**How to complete this task**
From the first record to the last, write out each one exactly.

**Data section**
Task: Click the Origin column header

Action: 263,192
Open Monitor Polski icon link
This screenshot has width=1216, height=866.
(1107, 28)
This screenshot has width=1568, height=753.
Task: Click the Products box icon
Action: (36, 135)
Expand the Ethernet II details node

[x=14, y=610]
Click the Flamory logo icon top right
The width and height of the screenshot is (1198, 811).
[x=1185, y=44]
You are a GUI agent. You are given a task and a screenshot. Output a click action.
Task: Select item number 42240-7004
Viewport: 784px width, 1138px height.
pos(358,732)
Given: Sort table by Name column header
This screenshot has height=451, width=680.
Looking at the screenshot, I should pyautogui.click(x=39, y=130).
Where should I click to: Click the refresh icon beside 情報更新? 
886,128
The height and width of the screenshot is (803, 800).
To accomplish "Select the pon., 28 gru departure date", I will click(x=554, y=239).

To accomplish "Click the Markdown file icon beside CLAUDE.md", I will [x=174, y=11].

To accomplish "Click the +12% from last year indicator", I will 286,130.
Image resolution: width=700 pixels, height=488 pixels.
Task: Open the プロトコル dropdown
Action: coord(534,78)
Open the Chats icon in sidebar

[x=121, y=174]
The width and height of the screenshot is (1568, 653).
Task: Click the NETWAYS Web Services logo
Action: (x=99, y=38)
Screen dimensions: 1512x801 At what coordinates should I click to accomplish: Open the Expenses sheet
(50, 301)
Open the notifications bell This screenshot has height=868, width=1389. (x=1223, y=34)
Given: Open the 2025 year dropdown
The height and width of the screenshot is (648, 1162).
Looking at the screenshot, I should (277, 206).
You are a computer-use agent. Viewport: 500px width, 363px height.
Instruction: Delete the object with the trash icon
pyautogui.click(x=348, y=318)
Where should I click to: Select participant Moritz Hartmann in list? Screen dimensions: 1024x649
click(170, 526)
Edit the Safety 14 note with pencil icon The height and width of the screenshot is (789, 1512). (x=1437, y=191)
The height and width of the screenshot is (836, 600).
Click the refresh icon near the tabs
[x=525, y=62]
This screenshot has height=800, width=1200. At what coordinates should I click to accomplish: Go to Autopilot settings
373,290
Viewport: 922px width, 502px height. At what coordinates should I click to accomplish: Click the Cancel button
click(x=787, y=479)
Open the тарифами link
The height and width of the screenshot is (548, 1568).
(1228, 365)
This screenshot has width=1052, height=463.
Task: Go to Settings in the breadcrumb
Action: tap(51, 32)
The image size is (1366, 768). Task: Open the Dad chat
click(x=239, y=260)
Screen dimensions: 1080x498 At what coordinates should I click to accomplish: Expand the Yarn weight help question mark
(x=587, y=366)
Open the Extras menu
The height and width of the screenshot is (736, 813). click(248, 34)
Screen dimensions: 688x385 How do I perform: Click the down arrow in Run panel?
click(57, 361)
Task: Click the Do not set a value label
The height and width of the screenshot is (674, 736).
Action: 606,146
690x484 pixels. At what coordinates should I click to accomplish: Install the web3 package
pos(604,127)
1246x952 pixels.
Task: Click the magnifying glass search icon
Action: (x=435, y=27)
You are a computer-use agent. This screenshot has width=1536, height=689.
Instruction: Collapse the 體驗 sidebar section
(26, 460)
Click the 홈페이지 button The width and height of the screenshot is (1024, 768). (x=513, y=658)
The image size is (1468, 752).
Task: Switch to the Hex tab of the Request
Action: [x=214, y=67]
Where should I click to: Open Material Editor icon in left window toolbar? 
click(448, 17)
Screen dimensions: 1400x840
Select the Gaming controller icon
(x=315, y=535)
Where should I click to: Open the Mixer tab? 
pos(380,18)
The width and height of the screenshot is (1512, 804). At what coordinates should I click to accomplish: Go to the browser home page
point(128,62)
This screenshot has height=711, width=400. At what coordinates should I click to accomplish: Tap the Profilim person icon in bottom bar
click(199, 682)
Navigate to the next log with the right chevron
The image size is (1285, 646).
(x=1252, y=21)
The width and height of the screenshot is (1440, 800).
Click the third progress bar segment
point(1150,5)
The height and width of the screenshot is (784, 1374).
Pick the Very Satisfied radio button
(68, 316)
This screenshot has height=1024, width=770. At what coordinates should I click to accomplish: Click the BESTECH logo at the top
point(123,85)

**Written solution**
Task: Click the Origin column header

Action: 263,192
Open Monitor Polski icon link
This screenshot has width=1216, height=866.
(1107, 28)
This screenshot has width=1568, height=753.
Task: Click the Products box icon
Action: (36, 135)
Expand the Ethernet II details node

[x=14, y=610]
Click the Flamory logo icon top right
The width and height of the screenshot is (1198, 811).
[x=1185, y=44]
You are a GUI agent. You are given a task and a screenshot. Output a click action.
Task: Select item number 42240-7004
Viewport: 784px width, 1138px height.
pos(358,732)
Given: Sort table by Name column header
This screenshot has height=451, width=680.
Looking at the screenshot, I should pyautogui.click(x=39, y=130).
Where should I click to: Click the refresh icon beside 情報更新? 
886,128
The height and width of the screenshot is (803, 800).
To accomplish "Select the pon., 28 gru departure date", I will click(x=554, y=239).

To accomplish "Click the Markdown file icon beside CLAUDE.md", I will [x=174, y=11].

To accomplish "Click the +12% from last year indicator", I will 286,130.
Image resolution: width=700 pixels, height=488 pixels.
Task: Open the プロトコル dropdown
Action: coord(534,78)
Open the Chats icon in sidebar

[x=121, y=174]
The width and height of the screenshot is (1568, 653).
Task: Click the NETWAYS Web Services logo
Action: (x=99, y=38)
Screen dimensions: 1512x801 At what coordinates should I click to accomplish: Open the Expenses sheet
(50, 301)
Open the notifications bell This screenshot has height=868, width=1389. (x=1223, y=34)
Given: Open the 2025 year dropdown
The height and width of the screenshot is (648, 1162).
Looking at the screenshot, I should (277, 206).
You are a computer-use agent. Viewport: 500px width, 363px height.
Instruction: Delete the object with the trash icon
pyautogui.click(x=348, y=318)
Where should I click to: Select participant Moritz Hartmann in list? Screen dimensions: 1024x649
click(170, 526)
Edit the Safety 14 note with pencil icon The height and width of the screenshot is (789, 1512). (x=1437, y=191)
The height and width of the screenshot is (836, 600).
Click the refresh icon near the tabs
[x=525, y=62]
This screenshot has height=800, width=1200. At what coordinates should I click to accomplish: Go to Autopilot settings
373,290
Viewport: 922px width, 502px height. At what coordinates should I click to accomplish: Click the Cancel button
click(x=787, y=479)
Open the тарифами link
The height and width of the screenshot is (548, 1568).
(1228, 365)
This screenshot has width=1052, height=463.
Task: Go to Settings in the breadcrumb
Action: tap(51, 32)
The image size is (1366, 768). Task: Open the Dad chat
click(x=239, y=260)
Screen dimensions: 1080x498 At what coordinates should I click to accomplish: Expand the Yarn weight help question mark
(x=587, y=366)
Open the Extras menu
The height and width of the screenshot is (736, 813). click(248, 34)
Screen dimensions: 688x385 How do I perform: Click the down arrow in Run panel?
click(57, 361)
Task: Click the Do not set a value label
The height and width of the screenshot is (674, 736).
Action: 606,146
690x484 pixels. At what coordinates should I click to accomplish: Install the web3 package
pos(604,127)
1246x952 pixels.
Task: Click the magnifying glass search icon
Action: (x=435, y=27)
You are a computer-use agent. This screenshot has width=1536, height=689.
Instruction: Collapse the 體驗 sidebar section
(26, 460)
Click the 홈페이지 button The width and height of the screenshot is (1024, 768). (x=513, y=658)
The image size is (1468, 752).
Task: Switch to the Hex tab of the Request
Action: [x=214, y=67]
Where should I click to: Open Material Editor icon in left window toolbar? 
click(448, 17)
Screen dimensions: 1400x840
Select the Gaming controller icon
(x=315, y=535)
Where should I click to: Open the Mixer tab? 
pos(380,18)
The width and height of the screenshot is (1512, 804). At what coordinates should I click to accomplish: Go to the browser home page
point(128,62)
This screenshot has height=711, width=400. At what coordinates should I click to accomplish: Tap the Profilim person icon in bottom bar
click(199, 682)
Navigate to the next log with the right chevron
The image size is (1285, 646).
(x=1252, y=21)
The width and height of the screenshot is (1440, 800).
Click the third progress bar segment
point(1150,5)
The height and width of the screenshot is (784, 1374).
Pick the Very Satisfied radio button
(68, 316)
This screenshot has height=1024, width=770. At what coordinates should I click to accomplish: Click the BESTECH logo at the top
point(123,85)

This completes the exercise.